Dem.: Whatever has been determined to exist and produce an effect has been so determined by God/Nature (by P26 and P24 C). But what is finite and has a determinate existence could not have been produced by the absolute nature of an attribute of God/Nature; for whatever follows from the absolute nature of an attribute of God/Nature is eternal and infinite (by P21). It had, therefore, to follow either from God/Nature or from an attribute of God/Nature insofar as it is considered to be affected by some mode. For there is nothing except substance and its modes (by A1, D3, and D5) and modes (by P25C) are nothing but affections of God/Nature’s attributes. But it also could not follow from God/Nature, or from an attribute of God/Nature, insofar as it is affected by a modification which is eternal and infinite (by P22). It had, therefore, to follow from, or be determined to exist and produce an effect by God/Nature or an attribute of God/Nature insofar as it is modified by a modification which is finite and has a determinate existence. This was the first thing to be proven.

And in turn, this cause, or this mode (by the same reasoning by which we have already demonstrated the first part of this proposition) had also to be determined by another, which is also finite and has a determinate existence; and again, this last (by the same reasoning) by another, and so always (by the same reasoning) to infinity, q.e.d.

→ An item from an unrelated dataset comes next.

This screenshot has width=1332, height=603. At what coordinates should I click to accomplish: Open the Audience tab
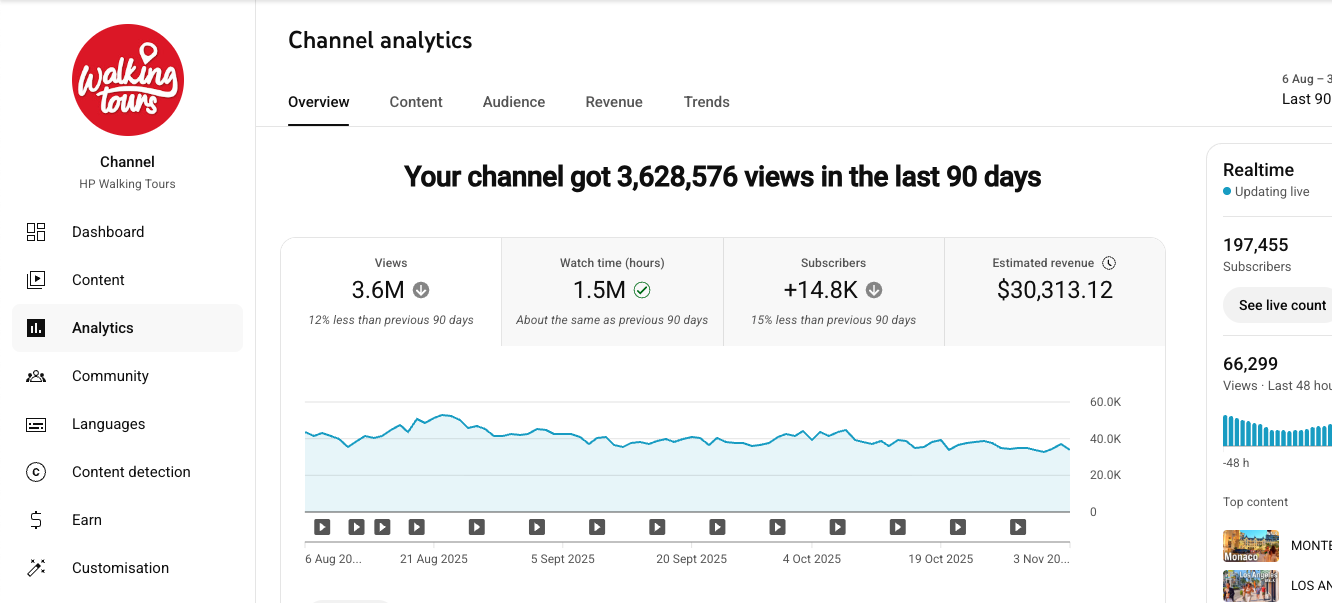[514, 102]
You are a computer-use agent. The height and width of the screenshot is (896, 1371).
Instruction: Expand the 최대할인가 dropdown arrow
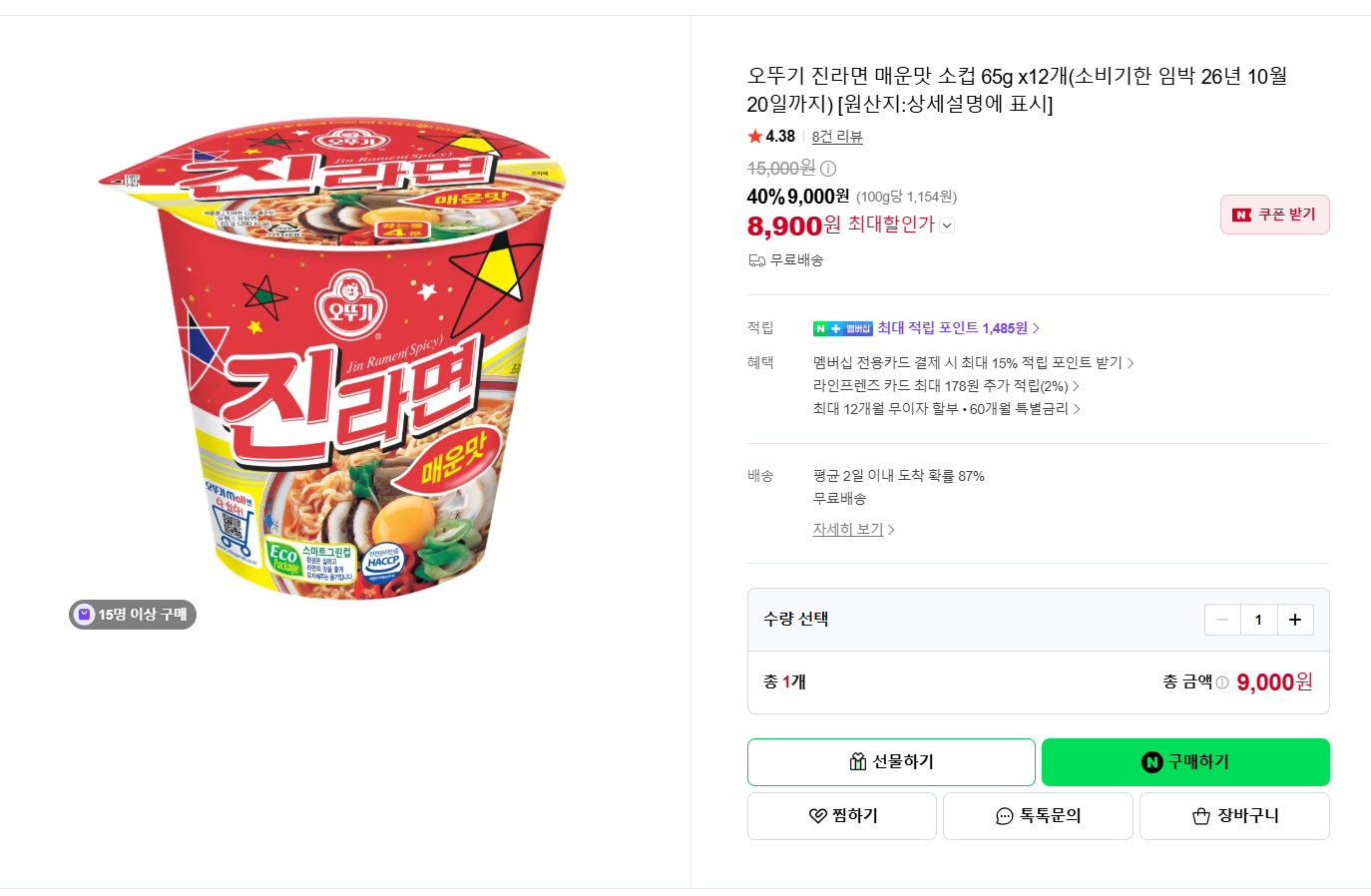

Schol.: Since certain things had to be produced by God/Nature immediately, viz. those which follow necessarily from his absolute nature, and others (which nevertheless can neither be nor be conceived without God/Nature) had to be produced by the mediation of these first things, it follows:

I. That God/Nature is absolutely the proximate cause of the things produced immediately by him, and not {a proximate cause} in his own kind, as they say. For God/Nature’s effects can neither be nor be conceived without their cause (by P15 and P24 C).

II. That God/Nature cannot properly be called the remote cause of singular things, except perhaps so that we may distinguish them from those things that he has produced immediately, or rather, that follow from his absolute nature. For by a remote cause we understand one which is not conjoined in any way with its effect. But all things that are, are in God/Nature, and so depend on God/Nature that they can neither be nor be conceived without him.